Voordat je met verven begint, is het handig om te weten hoeveel (blikken) verf je nodig hebt. Omgekeerd kun je je ook afvragen hoeveel vierkante meter je kunt verven met één blik verf. Afhankelijk van het soort kwast dat wordt gebruikt, verlies je tussen de `5` en `10` procent van de verf. Het verband tussen deze zaken staat in de volgende formule, waarin ook rekening is gehouden met verlies van verf door gebruik van de kwast: `H=(10*A*d)/(V*(100-p))` .
Hierin is:

  • `H` de hoeveelheid verf (liter)

  • `A` de oppervlakte (m2)

  • `d` de dikte van de verflaag (micrometer)

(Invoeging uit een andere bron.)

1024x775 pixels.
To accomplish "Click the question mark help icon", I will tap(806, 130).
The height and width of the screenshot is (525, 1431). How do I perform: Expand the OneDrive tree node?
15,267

  • `V` het percentage vaste stof

  • `p` het verliespercentage bij kwasten

a

Je koopt verf met een percentage vaste stof van `45` en een kwast met een verliespercentage van `8` .
Teken voor die situatie een grafiekenbundel met de hoeveelheid verf `H` uitgezet tegen de oppervlakte `A` . Neem voor de dikte van de verflaag `d` een rijtje vaste waarden tussen `0` en `100` micrometer. Neem de vensterinstellingen zo dat de grafiek af te lezen is tot `10`  liter verf.

b

Je verwacht dat de dikte van de verflaag tussen de `40` en `60` micrometer zal zijn. Kleur het gebied in de grafiekenbundel dat daarbij hoort.

c

Je koopt `6` liter verf. Geef deze situatie in de figuur aan door een lijn te trekken.

d

Hoe groot is de oppervlakte die je kunt verven?